Para este ano de 2020, a área nova prevista ascende a 44.581m2, sendo que mais de metade já está arrendada.
Logística a crescer
O ano de 2019, tal como o de 2018, confirmou a contínua escalada das rendas, fruto da recuperação económica do país, mas também pelo facto da oferta de qualidade ser reduzida nas zonas onde se verificam os maiores índices de procura, refere o Prime Watch.
Registou-se um aumento significativo da procura no segmento dos prestadores de serviços logísticos, alavancados pelo crescimento do segmento de e-commerce, que por si só é responsável por cerca de 30% do volume de negócios efetuados, em logística.
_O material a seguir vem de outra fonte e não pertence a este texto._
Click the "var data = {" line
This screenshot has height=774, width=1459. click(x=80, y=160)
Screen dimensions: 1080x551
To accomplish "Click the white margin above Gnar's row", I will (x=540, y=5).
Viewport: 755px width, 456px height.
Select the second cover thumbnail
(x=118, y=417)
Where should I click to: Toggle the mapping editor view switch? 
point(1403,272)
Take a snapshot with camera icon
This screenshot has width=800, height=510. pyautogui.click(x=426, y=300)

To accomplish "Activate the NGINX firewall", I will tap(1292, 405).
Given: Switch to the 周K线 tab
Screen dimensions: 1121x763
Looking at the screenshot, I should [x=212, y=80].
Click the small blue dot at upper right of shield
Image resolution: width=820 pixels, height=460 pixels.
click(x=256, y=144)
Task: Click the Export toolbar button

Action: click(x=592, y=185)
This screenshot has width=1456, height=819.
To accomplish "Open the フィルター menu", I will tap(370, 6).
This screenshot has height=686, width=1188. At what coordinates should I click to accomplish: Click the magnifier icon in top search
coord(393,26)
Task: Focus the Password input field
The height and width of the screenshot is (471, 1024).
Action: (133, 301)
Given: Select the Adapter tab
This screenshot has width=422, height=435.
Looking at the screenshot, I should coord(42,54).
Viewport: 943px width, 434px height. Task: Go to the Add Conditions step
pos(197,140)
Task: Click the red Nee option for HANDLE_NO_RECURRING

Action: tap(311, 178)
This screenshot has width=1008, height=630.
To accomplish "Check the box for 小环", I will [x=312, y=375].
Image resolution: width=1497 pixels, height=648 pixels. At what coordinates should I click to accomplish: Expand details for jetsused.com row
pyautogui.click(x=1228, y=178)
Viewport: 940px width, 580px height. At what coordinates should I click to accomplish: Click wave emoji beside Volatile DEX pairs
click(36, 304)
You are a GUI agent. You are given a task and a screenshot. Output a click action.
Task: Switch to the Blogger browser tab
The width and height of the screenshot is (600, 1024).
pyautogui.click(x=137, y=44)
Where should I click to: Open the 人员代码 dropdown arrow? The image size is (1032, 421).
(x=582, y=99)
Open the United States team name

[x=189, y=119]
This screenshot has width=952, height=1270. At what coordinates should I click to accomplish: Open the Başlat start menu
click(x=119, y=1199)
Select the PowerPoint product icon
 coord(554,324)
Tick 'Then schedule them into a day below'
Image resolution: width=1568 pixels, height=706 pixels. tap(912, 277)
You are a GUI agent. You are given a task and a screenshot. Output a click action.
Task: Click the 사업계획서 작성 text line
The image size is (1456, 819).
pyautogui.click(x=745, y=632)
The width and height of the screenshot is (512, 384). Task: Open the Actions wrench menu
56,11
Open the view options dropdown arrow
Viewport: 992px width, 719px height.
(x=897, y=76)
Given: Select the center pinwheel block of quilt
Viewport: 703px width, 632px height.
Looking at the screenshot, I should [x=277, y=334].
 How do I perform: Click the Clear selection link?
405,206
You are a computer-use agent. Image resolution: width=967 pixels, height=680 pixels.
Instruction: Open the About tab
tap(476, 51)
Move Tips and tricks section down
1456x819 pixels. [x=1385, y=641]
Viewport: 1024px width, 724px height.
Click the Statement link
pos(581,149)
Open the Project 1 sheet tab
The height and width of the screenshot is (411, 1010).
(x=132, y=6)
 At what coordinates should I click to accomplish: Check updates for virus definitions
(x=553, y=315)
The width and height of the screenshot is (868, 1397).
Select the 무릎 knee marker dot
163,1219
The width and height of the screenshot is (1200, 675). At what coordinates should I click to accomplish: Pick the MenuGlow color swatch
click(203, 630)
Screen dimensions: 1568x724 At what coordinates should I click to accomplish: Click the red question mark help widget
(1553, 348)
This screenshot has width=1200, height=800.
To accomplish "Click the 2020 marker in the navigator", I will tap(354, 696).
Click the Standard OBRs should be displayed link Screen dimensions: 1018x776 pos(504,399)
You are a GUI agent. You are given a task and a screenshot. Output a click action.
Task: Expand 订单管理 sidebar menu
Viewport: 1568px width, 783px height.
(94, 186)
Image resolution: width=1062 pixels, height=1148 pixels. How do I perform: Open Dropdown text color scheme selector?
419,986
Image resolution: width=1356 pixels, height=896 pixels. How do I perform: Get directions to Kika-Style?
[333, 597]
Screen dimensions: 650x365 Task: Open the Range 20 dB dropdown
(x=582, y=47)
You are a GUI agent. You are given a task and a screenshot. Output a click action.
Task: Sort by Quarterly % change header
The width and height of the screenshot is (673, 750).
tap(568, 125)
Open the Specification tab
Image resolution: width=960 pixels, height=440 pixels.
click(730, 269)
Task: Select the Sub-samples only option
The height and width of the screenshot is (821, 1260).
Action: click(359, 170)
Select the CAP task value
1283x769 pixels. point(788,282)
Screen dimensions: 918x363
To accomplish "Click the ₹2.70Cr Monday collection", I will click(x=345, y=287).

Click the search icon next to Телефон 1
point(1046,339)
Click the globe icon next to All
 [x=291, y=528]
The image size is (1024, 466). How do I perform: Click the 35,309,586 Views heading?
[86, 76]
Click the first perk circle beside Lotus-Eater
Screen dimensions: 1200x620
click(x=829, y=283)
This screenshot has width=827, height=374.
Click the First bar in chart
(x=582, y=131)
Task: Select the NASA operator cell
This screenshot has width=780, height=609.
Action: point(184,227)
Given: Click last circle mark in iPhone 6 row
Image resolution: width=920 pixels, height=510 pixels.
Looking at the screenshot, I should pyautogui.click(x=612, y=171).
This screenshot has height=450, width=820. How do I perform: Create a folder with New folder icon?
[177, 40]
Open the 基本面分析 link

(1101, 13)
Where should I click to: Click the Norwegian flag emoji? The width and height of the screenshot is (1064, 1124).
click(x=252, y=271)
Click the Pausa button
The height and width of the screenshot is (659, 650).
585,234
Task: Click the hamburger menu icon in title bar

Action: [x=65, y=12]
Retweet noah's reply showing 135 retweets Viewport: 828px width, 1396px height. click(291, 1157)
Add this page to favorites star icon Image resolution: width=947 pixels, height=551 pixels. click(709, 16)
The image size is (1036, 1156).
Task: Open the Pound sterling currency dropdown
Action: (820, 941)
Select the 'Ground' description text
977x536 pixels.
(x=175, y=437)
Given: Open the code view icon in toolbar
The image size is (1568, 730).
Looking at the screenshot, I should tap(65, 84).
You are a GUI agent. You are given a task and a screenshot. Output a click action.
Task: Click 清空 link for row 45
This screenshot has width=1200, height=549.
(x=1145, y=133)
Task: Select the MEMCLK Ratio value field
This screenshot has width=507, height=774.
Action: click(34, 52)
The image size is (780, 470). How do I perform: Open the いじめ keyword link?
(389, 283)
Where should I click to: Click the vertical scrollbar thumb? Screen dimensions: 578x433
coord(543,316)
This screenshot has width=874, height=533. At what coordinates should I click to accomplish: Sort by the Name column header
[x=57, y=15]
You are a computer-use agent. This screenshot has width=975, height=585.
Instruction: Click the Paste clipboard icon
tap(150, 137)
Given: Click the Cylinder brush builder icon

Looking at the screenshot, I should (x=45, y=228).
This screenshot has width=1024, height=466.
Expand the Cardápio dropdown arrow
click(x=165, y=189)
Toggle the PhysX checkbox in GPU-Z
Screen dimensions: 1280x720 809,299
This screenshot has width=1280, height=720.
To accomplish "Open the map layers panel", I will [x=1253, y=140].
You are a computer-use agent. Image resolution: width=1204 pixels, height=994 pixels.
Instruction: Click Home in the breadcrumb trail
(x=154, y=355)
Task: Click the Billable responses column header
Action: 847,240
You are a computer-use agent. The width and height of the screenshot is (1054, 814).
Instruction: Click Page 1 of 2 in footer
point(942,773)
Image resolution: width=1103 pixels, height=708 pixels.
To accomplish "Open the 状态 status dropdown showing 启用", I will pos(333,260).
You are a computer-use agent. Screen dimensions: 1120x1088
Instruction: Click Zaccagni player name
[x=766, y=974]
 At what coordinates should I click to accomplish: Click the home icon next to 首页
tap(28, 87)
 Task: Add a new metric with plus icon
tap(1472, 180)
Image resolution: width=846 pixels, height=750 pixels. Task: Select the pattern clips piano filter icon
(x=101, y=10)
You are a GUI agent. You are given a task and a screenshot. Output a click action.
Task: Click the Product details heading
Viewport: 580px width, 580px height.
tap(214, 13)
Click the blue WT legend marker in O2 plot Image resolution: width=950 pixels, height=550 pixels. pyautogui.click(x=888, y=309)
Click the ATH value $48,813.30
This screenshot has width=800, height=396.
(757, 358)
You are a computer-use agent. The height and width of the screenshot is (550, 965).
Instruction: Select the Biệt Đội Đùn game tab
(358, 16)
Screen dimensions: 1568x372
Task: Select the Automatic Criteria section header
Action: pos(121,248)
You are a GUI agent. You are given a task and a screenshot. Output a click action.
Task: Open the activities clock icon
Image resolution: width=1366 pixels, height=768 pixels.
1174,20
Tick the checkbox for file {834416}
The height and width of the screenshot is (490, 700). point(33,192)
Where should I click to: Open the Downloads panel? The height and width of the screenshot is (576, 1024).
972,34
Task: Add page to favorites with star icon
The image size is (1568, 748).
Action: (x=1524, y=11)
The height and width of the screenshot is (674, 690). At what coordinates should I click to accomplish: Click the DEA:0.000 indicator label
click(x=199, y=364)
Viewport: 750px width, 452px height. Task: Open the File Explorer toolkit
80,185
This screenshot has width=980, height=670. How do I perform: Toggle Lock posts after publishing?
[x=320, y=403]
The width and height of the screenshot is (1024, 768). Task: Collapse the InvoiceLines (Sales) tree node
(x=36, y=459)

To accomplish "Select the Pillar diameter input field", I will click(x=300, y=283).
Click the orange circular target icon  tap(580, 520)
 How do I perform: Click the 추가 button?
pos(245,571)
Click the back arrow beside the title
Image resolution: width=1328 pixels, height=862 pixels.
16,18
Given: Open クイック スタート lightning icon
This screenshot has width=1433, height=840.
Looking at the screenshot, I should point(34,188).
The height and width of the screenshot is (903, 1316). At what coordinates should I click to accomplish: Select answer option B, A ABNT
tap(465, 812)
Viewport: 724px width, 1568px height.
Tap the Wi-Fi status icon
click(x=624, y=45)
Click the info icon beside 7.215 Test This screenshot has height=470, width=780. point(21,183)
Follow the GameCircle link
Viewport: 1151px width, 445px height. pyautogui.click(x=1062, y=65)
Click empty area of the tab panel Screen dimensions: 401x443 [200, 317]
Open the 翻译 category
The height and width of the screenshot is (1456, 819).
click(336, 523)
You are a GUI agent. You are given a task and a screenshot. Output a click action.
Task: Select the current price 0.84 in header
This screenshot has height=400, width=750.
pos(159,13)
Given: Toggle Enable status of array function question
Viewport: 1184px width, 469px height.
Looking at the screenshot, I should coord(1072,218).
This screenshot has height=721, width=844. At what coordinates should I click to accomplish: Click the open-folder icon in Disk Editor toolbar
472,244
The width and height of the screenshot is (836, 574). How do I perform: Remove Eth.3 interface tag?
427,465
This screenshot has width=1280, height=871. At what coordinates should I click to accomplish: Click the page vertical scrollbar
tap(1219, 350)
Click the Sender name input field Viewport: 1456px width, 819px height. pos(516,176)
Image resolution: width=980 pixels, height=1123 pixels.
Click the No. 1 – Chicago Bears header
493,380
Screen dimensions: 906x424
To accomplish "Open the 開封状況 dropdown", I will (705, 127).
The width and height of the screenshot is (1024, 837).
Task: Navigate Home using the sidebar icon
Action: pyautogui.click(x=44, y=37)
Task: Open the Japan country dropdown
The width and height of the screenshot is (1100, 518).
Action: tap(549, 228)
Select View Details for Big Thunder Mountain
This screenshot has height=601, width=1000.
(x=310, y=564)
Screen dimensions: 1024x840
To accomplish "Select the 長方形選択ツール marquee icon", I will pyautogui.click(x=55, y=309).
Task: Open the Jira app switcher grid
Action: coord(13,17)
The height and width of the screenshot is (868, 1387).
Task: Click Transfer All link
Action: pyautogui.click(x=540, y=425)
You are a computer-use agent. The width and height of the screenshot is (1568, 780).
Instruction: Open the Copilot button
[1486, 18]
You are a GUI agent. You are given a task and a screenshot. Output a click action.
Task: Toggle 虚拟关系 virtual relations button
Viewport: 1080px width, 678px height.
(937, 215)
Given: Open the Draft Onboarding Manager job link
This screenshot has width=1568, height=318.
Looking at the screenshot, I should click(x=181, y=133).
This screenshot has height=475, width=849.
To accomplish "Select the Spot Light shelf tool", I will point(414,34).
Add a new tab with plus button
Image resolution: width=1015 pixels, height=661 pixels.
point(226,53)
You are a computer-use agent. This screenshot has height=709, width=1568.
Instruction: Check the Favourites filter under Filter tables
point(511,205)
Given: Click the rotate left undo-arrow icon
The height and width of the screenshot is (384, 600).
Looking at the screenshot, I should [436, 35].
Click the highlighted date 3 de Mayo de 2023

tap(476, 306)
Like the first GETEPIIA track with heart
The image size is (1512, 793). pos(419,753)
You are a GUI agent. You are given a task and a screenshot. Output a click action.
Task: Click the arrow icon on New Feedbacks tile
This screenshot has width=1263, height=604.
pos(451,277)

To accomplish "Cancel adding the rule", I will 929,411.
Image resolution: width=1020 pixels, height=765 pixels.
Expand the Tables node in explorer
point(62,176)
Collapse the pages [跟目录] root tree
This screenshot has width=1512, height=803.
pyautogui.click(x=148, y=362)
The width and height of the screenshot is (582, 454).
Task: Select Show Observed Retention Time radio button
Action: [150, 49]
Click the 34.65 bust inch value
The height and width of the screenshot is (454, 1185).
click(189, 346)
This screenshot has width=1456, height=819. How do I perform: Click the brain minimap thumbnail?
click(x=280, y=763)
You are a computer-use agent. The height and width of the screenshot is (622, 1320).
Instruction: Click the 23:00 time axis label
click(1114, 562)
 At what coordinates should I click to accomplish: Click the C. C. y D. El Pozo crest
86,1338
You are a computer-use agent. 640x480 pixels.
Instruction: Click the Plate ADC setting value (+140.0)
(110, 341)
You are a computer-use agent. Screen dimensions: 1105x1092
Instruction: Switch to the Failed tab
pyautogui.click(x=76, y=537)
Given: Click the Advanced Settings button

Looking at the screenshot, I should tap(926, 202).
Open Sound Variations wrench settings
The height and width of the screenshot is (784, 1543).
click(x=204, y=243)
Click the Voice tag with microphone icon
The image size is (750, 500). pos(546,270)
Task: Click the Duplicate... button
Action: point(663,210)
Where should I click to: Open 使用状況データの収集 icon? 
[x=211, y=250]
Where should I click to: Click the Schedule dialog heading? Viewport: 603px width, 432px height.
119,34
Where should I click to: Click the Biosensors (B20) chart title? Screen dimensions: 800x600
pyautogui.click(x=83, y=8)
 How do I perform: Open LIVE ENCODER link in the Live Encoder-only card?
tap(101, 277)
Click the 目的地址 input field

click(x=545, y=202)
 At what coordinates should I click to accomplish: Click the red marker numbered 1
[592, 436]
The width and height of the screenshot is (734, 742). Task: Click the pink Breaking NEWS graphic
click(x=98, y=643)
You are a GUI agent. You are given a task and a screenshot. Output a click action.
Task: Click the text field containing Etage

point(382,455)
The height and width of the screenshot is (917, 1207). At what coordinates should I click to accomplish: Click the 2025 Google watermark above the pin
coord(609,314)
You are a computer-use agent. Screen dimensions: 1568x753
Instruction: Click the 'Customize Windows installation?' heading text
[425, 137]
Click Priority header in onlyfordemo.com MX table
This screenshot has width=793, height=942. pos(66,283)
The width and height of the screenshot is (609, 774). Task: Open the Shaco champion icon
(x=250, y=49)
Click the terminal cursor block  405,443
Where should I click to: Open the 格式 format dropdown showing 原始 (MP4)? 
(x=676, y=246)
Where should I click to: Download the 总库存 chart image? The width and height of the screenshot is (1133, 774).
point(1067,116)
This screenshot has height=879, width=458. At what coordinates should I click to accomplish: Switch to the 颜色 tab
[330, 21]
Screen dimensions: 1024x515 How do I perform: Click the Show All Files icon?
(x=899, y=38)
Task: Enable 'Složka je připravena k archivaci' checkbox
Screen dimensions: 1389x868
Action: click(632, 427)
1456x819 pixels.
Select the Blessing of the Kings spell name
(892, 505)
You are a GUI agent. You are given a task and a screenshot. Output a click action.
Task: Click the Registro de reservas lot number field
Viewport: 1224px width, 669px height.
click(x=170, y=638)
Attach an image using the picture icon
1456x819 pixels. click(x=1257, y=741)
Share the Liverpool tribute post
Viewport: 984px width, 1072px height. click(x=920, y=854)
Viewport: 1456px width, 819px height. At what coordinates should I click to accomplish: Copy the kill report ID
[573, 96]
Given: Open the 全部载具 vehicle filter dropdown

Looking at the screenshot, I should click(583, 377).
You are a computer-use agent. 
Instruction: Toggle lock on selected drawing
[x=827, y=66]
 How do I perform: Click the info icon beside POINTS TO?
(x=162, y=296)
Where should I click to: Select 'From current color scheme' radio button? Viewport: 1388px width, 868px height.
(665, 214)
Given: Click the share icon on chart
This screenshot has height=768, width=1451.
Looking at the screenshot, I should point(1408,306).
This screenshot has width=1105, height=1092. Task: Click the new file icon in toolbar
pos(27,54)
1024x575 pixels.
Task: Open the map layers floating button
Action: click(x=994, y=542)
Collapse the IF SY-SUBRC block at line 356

Sete milhões fazem compras no comércio online
A pandemia veio dar um novo impulso ao comércio eletrónico que em Portugal, e segundo o site Statista mencionado no relatório da b.Prime, valia 2.600 milhões de euros em 2019, mais 11,3%, comparativamente ao ano anterior.
“O número de utilizadores também aumentou em cerca de 4%, o que se traduz aproximadamente em sete milhões de portugueses que fazem as suas compras online. Apesar deste incremento, os consumidores portugueses continuam a ser bastantes conservadores e ficam aquém de outros países europeus. Este paradigma foi reforçado pela crise criada por esta pandemia, que levou a um bloqueio da economia, o que obrigou até os mais céticos a recorrerem a compras on-line”, aponta o estudo.
No período pré-Covid, o comércio de rua em Lisboa estava fervilhante. As zonas da Avenida da Liberdade e Chiado continuavam a ser as mais procuradas e escolhidas por marcas diversas, como foi o caso da Levis, JNcQUOI Asia, Boggi, Small’s Kids Fashion Gallery, Ecco, Overcube, Lucia Piloto ou Happy Socks. Nas localizações, anteriormente referidas, os valores de renda eram as mais altas do país, 130€ por m2.
Nos centros comerciais, as rendas situavam-se na ordem dos 100€/m2/mês.
Valores que podem agora estar em causa. A pandemia está a gerar “um amplo debate no setor” quanto à manutenção e renegociações das rendas, refere-se no relatório, “sendo certo que até final do ano de 2020 deverá haver um ajuste dos valores”. Quanto ao volume de negócios no 1º trimestre/2020 há a registar três transações significativas; a venda do Forum Viseu e do Forum Castelo Branco e a venda de 50% do Fundo Sonae Sierra, cujas negociações já tinham sido iniciadas em 2019.
Investimento imobiliário: primeiro trimestre foi o melhor de sempre
O primeiro trimestre de 2020 “bateu todos os recordes de investimento totalizando 1,45 mil milhões de Euros e ficou marcado pela venda de 50% da posição da Sonae nalguns dos seus centros comerciais, impulsionando o setor do retalho para uma quota de mercado de 60%”, contabiliza a b.Prime. O setor da hotelaria e dos escritórios somaram respetivamente 300 milhões de Euros (21%) e 220 milhões de Euros (15%) em investimento imobiliário.
No primeiro trimestre de 2020, os investidores internacionais “voltaram a ganhar músculo e a serem responsáveis por cerca de 1,39 mil milhões de Euros, o que equivale a 96% da totalidade do investimento imobiliário”. Lisboa continua a ser a geografia que concentra maior interesse e volume de negócios, porém o mercado do Porto tem vindo a consolidar-se, tendo registado transações relevantes, como a Torre do Burgo ou o Urbo Business Centre.